What About Gig Workers?
Since mid-March, Block Club Chicago has sought answers on behalf of independent contractors and gig workers who are not allowed to work but also don’t qualify for unemployment benefits.
The CARES Act, passed by Congress late last month, ensured gig workers would have access to unemployment benefits — but Pritzker said Monday the Department of Labor subsequently tried to block benefits to many contract workers.
“It has taken the U.S. Department of Labor weeks to issue guidance to the states, and they promulgated confusing and very stringent regulations that attempt to severely limit who can actually qualify,” Pritzker said.
The state ultimately “contracted with an outside firm to help us stand up a new system to help us get these benefits to as many Illinoisans as possible despite the labyrinthian regulations,” Pritzker said.
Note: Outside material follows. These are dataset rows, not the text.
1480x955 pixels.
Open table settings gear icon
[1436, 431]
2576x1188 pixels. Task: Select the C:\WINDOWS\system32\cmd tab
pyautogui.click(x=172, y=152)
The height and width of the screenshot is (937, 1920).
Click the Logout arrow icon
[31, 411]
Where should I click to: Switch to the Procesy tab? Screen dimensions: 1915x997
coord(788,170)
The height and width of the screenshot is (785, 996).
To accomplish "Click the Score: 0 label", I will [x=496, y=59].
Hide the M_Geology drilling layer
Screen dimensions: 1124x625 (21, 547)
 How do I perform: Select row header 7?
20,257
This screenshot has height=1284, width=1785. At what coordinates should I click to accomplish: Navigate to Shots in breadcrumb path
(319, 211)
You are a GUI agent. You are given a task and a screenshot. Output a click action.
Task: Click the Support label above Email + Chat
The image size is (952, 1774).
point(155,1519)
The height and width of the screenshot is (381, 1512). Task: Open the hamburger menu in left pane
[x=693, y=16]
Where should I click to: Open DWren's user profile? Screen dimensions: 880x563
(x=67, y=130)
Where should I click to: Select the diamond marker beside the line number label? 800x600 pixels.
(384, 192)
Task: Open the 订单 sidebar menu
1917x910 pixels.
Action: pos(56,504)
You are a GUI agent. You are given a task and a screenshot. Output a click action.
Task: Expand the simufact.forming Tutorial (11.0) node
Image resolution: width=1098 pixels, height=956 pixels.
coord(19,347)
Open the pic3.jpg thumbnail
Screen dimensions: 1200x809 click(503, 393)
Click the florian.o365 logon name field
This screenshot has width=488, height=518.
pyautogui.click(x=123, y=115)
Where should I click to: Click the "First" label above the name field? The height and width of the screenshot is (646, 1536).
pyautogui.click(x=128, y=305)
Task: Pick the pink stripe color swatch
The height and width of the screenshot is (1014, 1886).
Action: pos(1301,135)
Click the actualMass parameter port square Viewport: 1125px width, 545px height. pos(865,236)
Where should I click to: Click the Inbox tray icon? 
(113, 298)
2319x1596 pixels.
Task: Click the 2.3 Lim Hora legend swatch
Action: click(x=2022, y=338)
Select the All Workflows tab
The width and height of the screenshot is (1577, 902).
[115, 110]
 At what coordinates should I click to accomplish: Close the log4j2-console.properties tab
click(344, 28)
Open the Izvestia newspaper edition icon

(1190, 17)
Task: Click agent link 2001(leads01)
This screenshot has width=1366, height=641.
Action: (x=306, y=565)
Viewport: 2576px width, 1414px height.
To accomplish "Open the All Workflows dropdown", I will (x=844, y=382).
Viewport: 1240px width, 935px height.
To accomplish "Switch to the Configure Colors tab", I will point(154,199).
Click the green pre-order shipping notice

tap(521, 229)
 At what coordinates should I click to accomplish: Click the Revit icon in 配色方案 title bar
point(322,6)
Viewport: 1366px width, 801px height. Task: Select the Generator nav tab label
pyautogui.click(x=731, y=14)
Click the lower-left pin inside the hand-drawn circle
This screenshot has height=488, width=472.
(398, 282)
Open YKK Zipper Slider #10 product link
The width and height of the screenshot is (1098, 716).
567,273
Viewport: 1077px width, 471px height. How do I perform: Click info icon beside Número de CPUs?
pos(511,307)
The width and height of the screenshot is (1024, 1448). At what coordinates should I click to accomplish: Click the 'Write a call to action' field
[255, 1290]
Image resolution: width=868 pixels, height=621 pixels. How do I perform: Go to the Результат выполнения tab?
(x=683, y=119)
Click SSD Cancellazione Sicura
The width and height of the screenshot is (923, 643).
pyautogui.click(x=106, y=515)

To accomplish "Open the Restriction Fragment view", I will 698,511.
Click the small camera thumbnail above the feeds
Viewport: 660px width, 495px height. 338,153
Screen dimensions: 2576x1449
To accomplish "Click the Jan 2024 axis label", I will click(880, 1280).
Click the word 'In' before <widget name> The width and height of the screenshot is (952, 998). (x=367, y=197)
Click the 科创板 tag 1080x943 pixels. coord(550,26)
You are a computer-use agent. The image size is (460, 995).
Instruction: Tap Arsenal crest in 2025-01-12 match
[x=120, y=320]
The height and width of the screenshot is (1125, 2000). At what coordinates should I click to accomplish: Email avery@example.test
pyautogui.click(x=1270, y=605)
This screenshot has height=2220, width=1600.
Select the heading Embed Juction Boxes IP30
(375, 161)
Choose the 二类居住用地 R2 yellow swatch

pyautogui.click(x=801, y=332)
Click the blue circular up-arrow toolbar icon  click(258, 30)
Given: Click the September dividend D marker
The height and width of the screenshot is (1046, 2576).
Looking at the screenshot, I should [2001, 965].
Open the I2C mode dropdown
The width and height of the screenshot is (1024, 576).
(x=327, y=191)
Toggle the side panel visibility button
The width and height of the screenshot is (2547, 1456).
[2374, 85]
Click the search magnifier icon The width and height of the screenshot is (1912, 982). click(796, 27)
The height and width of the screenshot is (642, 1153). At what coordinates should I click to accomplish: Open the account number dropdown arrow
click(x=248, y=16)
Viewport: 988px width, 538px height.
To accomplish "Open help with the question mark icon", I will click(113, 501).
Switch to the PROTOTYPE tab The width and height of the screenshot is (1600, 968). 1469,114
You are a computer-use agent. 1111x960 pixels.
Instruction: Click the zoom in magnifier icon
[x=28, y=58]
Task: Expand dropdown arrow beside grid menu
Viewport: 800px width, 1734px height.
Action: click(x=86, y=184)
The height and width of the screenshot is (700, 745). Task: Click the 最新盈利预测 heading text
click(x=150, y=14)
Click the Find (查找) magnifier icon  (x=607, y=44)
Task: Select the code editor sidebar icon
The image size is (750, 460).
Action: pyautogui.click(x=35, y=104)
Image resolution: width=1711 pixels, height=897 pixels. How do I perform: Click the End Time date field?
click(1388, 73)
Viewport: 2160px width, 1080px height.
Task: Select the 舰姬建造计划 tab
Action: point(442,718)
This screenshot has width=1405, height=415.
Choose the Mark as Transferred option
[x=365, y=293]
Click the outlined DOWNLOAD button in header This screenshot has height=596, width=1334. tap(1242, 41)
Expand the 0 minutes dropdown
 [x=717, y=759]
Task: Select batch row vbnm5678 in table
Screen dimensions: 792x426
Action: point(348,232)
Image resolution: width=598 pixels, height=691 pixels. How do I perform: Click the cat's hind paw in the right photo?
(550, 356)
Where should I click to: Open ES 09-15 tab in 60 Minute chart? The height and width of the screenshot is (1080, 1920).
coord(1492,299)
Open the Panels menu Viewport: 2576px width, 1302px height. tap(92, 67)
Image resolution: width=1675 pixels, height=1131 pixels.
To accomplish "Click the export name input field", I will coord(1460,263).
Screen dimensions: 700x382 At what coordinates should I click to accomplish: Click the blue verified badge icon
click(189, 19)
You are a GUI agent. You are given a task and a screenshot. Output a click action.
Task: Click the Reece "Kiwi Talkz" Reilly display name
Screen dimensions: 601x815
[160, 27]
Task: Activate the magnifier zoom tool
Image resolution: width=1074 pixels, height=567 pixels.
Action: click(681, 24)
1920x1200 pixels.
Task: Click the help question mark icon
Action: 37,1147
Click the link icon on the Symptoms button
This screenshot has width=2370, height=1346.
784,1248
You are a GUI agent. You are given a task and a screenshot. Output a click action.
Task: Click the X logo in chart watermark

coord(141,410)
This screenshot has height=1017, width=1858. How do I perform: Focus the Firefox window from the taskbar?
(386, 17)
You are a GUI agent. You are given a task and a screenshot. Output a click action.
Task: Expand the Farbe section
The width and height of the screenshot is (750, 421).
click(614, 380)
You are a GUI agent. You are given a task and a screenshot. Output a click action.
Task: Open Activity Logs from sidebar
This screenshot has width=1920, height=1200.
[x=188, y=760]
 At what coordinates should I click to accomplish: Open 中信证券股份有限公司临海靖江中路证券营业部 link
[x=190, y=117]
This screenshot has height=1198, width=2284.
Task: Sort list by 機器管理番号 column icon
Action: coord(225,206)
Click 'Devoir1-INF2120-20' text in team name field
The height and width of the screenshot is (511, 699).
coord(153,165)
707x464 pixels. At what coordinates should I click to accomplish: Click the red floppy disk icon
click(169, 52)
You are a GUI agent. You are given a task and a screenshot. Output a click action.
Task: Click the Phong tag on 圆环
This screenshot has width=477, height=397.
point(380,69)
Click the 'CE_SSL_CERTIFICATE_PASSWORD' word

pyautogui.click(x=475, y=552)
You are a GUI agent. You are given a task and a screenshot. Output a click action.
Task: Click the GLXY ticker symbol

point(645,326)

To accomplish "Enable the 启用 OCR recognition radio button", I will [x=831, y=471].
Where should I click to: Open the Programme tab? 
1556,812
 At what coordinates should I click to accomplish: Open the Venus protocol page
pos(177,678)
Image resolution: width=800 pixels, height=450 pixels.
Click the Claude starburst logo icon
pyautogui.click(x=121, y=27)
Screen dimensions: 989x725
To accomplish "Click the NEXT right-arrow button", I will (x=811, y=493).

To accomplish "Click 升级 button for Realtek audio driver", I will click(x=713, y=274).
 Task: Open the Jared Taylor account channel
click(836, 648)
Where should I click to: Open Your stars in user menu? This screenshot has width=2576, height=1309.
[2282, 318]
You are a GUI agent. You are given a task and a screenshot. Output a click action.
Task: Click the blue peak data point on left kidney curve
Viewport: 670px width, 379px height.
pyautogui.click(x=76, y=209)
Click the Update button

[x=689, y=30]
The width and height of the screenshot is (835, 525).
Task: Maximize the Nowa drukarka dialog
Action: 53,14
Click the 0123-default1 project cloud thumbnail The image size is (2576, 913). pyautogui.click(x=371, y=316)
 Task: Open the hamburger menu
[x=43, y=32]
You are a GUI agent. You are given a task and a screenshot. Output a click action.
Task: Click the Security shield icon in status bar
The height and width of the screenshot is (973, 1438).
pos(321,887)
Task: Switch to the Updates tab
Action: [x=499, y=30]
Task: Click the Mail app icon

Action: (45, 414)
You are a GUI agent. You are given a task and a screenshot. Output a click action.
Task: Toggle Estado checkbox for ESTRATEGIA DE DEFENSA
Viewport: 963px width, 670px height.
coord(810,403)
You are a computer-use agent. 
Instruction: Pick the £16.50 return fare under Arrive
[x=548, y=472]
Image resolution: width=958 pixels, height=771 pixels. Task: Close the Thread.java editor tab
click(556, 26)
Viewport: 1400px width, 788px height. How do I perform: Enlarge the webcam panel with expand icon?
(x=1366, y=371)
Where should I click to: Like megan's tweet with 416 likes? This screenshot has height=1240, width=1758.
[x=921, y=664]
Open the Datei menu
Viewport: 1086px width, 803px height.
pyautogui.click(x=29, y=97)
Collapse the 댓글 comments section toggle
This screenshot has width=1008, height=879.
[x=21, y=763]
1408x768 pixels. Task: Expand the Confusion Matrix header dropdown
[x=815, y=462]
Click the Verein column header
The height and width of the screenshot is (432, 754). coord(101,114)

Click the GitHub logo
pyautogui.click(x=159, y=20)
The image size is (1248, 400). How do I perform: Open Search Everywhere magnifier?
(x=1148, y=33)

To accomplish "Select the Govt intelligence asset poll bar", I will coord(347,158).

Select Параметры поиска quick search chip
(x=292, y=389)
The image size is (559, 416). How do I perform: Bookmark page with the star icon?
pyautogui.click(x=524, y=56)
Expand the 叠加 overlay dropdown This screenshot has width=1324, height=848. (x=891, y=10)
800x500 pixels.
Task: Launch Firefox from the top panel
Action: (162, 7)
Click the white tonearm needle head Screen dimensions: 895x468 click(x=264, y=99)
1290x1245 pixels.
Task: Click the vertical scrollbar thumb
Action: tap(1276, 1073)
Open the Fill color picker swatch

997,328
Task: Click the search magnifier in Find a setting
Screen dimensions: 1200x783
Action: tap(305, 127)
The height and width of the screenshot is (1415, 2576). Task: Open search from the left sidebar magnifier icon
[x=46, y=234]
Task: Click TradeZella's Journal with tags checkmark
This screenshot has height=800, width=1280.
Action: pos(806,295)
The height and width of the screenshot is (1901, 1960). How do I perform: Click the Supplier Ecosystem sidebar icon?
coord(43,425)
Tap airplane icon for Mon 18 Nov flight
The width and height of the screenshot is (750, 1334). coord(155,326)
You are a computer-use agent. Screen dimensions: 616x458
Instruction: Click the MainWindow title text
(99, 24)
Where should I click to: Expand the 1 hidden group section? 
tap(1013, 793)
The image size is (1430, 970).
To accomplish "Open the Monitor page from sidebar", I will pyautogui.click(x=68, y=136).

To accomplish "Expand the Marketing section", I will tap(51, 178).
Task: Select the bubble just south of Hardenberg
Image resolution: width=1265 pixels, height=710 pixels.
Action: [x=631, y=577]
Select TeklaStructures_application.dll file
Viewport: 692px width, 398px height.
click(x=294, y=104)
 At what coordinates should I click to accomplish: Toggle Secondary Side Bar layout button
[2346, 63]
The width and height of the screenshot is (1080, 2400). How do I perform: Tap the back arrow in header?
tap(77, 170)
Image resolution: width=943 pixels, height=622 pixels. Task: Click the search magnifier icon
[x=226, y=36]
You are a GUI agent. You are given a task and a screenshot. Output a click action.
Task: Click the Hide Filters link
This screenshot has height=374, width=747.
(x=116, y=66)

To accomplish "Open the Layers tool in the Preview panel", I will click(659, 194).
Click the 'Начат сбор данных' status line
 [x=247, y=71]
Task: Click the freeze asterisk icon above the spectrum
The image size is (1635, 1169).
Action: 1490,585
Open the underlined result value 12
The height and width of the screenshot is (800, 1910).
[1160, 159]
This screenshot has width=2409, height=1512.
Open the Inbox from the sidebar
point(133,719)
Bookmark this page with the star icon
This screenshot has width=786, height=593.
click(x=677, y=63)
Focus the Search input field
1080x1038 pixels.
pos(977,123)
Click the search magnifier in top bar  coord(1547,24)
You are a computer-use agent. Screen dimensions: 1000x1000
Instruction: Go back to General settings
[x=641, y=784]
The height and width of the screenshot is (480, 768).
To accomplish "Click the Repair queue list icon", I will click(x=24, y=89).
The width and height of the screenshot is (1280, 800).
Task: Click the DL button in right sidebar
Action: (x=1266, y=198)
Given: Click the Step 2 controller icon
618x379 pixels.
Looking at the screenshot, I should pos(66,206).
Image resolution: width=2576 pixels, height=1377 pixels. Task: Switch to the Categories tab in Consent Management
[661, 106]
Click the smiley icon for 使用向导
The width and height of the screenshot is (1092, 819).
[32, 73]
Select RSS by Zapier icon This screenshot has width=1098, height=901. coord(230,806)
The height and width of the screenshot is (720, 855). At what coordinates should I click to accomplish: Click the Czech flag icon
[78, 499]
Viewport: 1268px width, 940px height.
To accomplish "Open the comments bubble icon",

As the system is built, unemployed 1099 or “gig” workers can still file for benefits, Pritzker said. If they’re ruled ineligible because they’re a contract worker, their applications will be automatically moved to the new system so they can be processed in early to mid-May.
When the new system is up and running by May 11, Employment Services will begin processing these claims. Pritzker predicted such workers would start receiving funds in mid-May.
When asked why other states are able to process these payments already, Prizker said Illinois will not receive federal money until May. Other states might be able to dip into a rainy day fund to pay such workers sooner, but Illinois does not have such funds, he said.